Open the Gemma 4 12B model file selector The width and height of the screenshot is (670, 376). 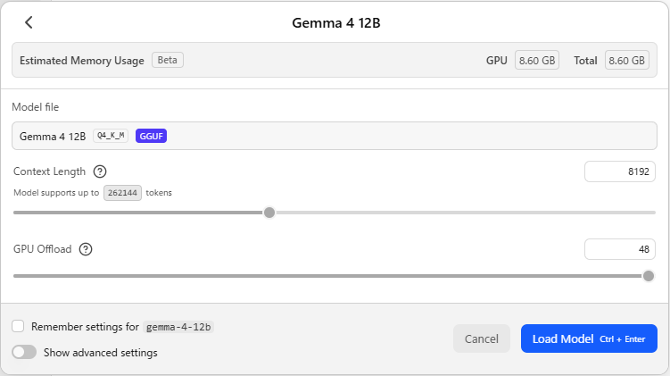[x=335, y=136]
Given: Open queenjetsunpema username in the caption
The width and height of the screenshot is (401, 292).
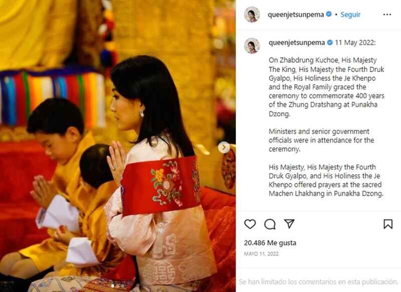Looking at the screenshot, I should tap(297, 43).
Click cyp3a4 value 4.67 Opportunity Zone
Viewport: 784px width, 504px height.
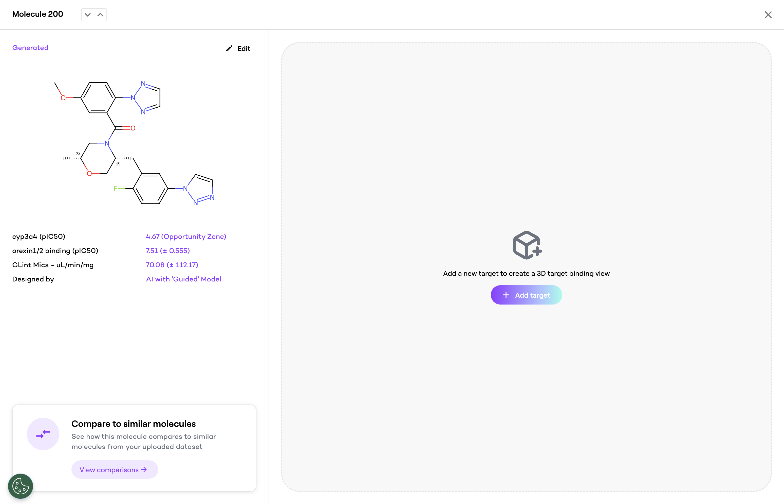click(x=186, y=237)
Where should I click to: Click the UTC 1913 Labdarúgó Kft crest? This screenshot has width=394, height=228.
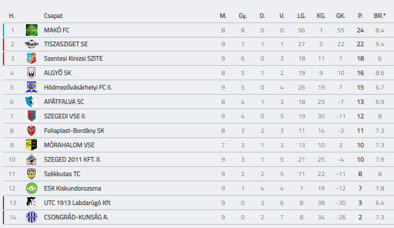pos(32,203)
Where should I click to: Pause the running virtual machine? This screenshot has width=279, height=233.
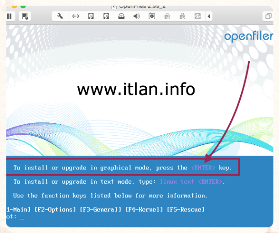(9, 16)
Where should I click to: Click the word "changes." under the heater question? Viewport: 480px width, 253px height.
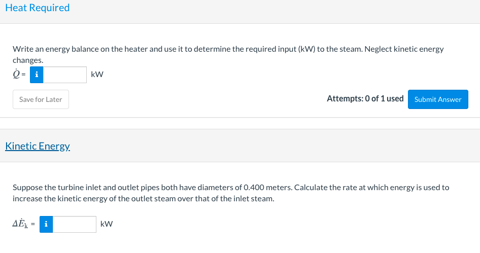pos(28,60)
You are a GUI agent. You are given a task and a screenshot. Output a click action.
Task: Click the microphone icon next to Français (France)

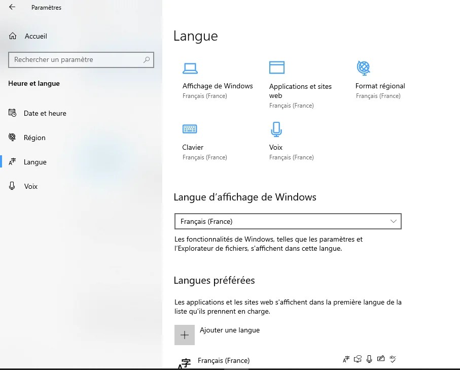369,359
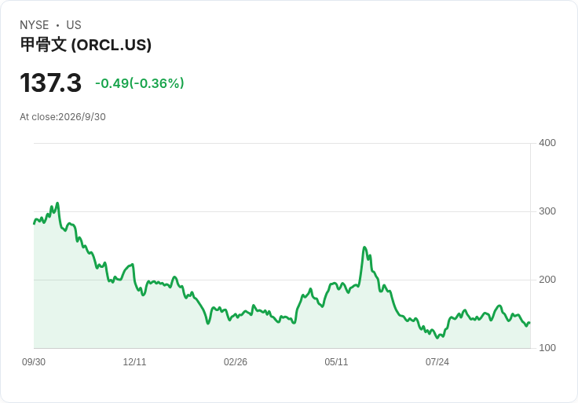
Task: Click the At close 2026/9/30 text
Action: click(63, 117)
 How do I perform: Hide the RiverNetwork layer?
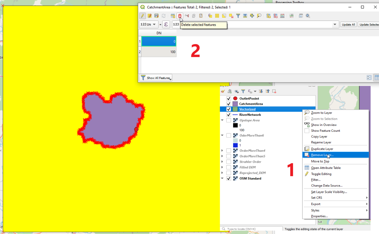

_PROBLEM DETAILS_. In the part of the records that opens with the line containing "Click cyp3a4 value 4.67 Opportunity Zone" and runs through the end of the records, switch "Viewport" to "Browser window" and write out those lines again, otherwise unchanged. Omit the pictures.

_SOLUTION TO THIS TASK_.
Click cyp3a4 value 4.67 Opportunity Zone
Browser window: 784px width, 504px height.
click(x=186, y=237)
Where should I click to: Click the UTC 1913 Labdarúgó Kft crest? This screenshot has width=394, height=228.
pos(32,203)
Where should I click to: Pause the running virtual machine? This screenshot has width=279, height=233.
(9, 16)
Where should I click to: Click the word "changes." under the heater question? Browser window: 480px width, 253px height.
pos(28,60)
You are a GUI agent. You are given a task and a screenshot. Output a click action.
Task: Click the microphone icon next to Français (France)

369,359
Task: Click the At close 2026/9/30 text
Action: click(63, 117)
 How do I perform: Hide the RiverNetwork layer?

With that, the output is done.